12. Visa d'une durée supérieure à trois mois portant la mention « vie privée et familiale » délivré en application du septième alinéa de l'article L. 211-2-1, visa d'une durée supérieure à trois mois portant la mention « étudiant » mentionné à l'article R. 311-3 (6°), et visa d'une durée supérieure à trois mois portant la mention « salarié », mentionné à l'article R. 311-3 (7°).

* Les ressortissants des Etats membres de l'Union européenne, des autres Etats parties à l'espace économique européen et de la Confédération helvétique qui remplissent les conditions de permanence visées à l'article R. 441-1 (1°) du code de la construction et de l'habitation lorsqu'ils justifient disposer d'un droit de séjour dans les conditions définies à l'article L. 121-1 du code de l'entrée et du séjour des étrangers et du droit d'asile.

* Les ressortissants des Etats membres de l'Union européenne soumis à des mesures transitoires par leur traité d'adhésion et exerçant une activité professionnelle doivent être titulaires d'une carte de séjour portant l'une des mentions suivantes :

« CE - toutes activités professionnelles », « CE - toutes activités professionnelles, sauf salariées », « CE - membre de famille - toutes activités professionnelles », « CE - membre de famille - toutes activités professionnelles, sauf salariées » ou récépissé de demande de renouvellement de ce titre.

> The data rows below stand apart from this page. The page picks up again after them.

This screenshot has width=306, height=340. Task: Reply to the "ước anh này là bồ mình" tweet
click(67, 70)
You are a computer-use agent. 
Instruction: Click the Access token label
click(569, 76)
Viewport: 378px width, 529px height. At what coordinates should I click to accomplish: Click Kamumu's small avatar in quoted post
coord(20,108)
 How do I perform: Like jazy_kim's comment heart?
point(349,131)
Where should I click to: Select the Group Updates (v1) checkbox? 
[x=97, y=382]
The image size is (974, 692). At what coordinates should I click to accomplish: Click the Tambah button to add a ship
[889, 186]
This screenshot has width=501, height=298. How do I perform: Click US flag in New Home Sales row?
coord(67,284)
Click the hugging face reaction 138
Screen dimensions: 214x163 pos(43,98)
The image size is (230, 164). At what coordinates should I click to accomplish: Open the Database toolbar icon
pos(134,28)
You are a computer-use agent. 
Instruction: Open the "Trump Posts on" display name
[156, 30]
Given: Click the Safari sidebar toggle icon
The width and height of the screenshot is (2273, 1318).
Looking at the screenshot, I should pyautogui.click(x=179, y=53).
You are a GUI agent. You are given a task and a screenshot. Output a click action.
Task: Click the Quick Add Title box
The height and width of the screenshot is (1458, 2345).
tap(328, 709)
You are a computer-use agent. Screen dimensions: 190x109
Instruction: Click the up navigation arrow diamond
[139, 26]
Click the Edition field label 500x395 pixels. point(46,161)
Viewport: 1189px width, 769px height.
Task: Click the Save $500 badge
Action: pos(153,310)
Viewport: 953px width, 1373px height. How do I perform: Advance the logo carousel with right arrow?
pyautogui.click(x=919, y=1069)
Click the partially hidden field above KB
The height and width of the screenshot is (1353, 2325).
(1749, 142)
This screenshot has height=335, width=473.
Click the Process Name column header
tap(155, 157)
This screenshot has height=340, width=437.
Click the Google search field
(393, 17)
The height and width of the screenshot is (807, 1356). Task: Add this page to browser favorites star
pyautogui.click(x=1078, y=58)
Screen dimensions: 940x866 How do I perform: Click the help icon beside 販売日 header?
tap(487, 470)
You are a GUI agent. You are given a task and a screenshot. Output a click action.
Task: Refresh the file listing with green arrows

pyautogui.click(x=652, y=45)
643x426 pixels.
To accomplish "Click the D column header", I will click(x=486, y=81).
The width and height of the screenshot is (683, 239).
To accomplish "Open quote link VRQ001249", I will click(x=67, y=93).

* Les membres de famille des ressortissants visés aux alinéas précédents, lorsqu'ils possèdent la nationalité d'un Etat tiers, doivent être titulaires d'une carte de séjour portant l'une des mentions suivantes :

« CE - membre de famille - toutes activités professionnelles » ou « CE - membre de famille - toutes activités professionnelles, sauf salariées » ou « CE - séjour permanent - toutes activités professionnelles » ou « CE - séjour permanent toutes activités professionnelles, sauf salariées » ou du récépissé de demande de renouvellement de ce titre.